Henos
aquí, ante unas nuevas elecciones. El asunto puede resultar odioso, y en efecto
lo es, por razones de sobra, pero entre los menos males, las elecciones representan
una válvula de escape necesaria a la vida pública. Que las elecciones nos
disgusten, está bien. No así que resulten indiferentes o que entreguemos un
cheque en blanco. Las elecciones cuestan muy caras y la mayoría de las veces se
postulan bribones detrás del dinero público. Como una moda de lo políticamente
correcto, ahora se habla de transparencia, rendición de cuentas y gobierno
abierto, pero en realidad, a los hombres del poder, les llaman otras cosas:
negocios, influencias, presupuestos millonarios, y por supuesto, gustos caros.
Muy caros.
Pese a todo, los gobernantes no son inamovibles, ni tampoco eternos,
aunque quisieran. Por lo mismo, un innegable valor de las elecciones en
democracia, no obstante todos sus defectos, es la posibilidad de cambiar a los
gobernantes. Quizá nos parezca poco, pero hay que voltear a Venezuela para ver
cómo un aferrado gobernante, termina como dictador, inclusive, a costa de la
vida de los propios ciudadanos. Para calmar los ánimos de la oposición, se
manda a la policía, se echa gas lacrimógeno, se golpea manifestantes, y por supuesto,
también se le encarcela. A otros, se les aplica la ley y terminan inhabilitados
por quince años. Así, nadie compite con la investidura presidencial, o
dictatorial, según el punto de vista.
Desde
la imperfecta democracia, periódicamente se abre la posibilidad de apremio y
castigo. Por lo mismo, las elecciones son el tiempo para revisar el desempeño
de los gobernantes, contrastar sentimientos,
y sobre, hacer un corte de caja al fin de un periodo. Más que en otro
tiempo, durante las elecciones hace estruendo la crítica, pero no como algo
exclusivo, sino a consecuencia de una historia de gobierno. La quejas se
acumulan, también el malestar, no obstante, hay candidatos que no tienen
vergüenza en pedir el voto. En esas
circunstancias, hay quienes arrastrando pésimos gobiernos a cuestas, todavía se
muestran sorprendidos por los señalamientos y el cuestionamiento al que están
sujetos. De esa manera, es común hacerle al tonto y decir: “son tiempos
electorales”. Si llovió, si hizo mucho calor, es culpa de los “tiempos
electorales”.
Muchos
gobernantes suelen anteponer el simplón argumento de las elecciones, para
ocultar ineficiencia, malas prácticas, e incluso, corrupción. De esa manera,
mostrar las erratas del gobierno, confrontarlas abiertamente, esconde desde la
obtusa lógica del poder, un interés electoral. En ese sentido, abunda también
los opinólogos, que detrás de cada protesta ciudadana, ven un interés
electoral. Bajo ese argumento, hasta el sol es motivo de sospecha electoral. Pero
no hay argumento más mediocre, predecible y simplista, que leer en todo acto,
un transfondo electoral. Una protesta. Electoral. Hizo mucho viento. Electoral.
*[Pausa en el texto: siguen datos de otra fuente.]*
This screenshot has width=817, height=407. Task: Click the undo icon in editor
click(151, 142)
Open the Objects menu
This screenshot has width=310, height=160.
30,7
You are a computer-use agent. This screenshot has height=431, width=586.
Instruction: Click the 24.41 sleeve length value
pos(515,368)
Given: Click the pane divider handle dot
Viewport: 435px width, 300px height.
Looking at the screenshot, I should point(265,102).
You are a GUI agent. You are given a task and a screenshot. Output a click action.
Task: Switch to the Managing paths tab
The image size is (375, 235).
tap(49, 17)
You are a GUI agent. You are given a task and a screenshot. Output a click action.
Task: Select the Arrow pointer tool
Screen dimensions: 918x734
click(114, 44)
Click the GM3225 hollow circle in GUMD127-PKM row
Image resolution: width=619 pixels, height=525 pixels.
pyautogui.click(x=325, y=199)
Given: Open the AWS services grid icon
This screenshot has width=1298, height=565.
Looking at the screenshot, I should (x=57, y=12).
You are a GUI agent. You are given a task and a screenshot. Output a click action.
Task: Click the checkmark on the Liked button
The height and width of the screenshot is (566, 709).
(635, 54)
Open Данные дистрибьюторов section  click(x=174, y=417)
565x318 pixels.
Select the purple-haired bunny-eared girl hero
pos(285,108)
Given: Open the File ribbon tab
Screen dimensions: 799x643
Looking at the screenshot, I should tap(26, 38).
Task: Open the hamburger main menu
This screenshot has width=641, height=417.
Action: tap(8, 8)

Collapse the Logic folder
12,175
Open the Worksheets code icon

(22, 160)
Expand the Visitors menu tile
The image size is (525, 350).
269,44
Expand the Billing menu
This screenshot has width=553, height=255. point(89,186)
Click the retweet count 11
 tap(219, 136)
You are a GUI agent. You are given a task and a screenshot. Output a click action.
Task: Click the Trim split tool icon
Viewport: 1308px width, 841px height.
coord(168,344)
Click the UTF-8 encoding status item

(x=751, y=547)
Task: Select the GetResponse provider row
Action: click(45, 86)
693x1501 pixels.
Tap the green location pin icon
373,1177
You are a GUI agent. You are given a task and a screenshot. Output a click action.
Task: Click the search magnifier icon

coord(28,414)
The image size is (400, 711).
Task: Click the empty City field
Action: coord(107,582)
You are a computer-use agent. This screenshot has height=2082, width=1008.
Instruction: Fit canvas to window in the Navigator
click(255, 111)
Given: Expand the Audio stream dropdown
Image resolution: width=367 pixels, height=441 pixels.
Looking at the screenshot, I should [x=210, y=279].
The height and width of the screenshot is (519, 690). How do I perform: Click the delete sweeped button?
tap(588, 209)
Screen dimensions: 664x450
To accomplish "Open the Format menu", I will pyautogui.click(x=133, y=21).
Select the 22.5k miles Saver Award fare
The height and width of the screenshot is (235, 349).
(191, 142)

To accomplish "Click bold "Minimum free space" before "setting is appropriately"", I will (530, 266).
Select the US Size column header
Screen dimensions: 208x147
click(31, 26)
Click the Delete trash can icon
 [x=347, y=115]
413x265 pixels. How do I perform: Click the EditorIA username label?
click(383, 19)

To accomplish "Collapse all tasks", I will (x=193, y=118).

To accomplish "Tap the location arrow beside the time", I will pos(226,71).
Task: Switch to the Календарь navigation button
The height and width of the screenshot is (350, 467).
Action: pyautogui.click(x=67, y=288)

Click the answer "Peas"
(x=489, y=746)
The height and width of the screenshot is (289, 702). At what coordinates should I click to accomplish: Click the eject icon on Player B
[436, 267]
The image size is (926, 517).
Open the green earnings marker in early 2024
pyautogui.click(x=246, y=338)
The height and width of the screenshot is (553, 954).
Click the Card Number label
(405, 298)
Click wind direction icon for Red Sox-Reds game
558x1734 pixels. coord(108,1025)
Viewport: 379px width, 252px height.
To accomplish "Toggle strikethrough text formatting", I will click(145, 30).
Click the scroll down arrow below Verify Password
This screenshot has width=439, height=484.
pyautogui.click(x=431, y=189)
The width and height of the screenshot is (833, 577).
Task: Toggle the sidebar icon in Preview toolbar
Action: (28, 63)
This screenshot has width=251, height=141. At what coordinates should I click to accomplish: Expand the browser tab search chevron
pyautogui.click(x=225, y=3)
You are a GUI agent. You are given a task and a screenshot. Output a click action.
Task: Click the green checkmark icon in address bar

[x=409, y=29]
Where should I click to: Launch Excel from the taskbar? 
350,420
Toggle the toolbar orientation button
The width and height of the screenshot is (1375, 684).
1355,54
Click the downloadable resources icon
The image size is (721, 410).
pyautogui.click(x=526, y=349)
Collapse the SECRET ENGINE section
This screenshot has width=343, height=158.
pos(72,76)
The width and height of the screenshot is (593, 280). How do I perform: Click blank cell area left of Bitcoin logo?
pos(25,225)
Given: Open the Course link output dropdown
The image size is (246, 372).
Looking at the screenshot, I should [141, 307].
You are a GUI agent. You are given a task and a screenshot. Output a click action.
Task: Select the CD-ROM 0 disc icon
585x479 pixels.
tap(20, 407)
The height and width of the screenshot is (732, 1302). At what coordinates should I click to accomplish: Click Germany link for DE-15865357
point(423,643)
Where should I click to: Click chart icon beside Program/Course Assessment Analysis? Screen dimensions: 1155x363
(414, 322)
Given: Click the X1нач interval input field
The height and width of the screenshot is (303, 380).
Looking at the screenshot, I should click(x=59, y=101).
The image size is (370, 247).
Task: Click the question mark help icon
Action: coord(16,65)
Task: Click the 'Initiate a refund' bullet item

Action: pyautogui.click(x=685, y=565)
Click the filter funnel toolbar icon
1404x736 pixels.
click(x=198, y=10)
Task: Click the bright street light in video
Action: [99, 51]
Cruzaron la calle. Electoral. Lo ordenó la ley. Electoral. Marcha ciudadana.
Electoral. Inundación. Electoral. Detrás de esa precaria lógica, se esconde una
pretensión autoritaria. Estás conmigo o estás contra mi. Si me aplaudes, eres
mi aliado. Un “buen” ciudadano. Si me señalas, seguramente es por las
elecciones. Otra vertiente que denota la acusación “electoral”, es la
arrogancia del poder, porque no se quiere, ni se puede escuchar. Al poder le
gusta el monólogo, no el diálogo. El diálogo implica compresión, y ante todo,
escuchar al otro. Paradójicamente, la política llama a salirse de uno mismo,
para abrirse a los demás. Es una relación, pero no siempre es conceso, como lo
demostró el recién fallecido economista, Kenneth Arrow, en su famoso Teorema de
Imposibilidad. En cambio, la política sí implica pluralidad; diferencia. Quienes
ve solamente “intereses electorales” en
la vida pública, ven muy poco. De ese tamaño el pensamiento.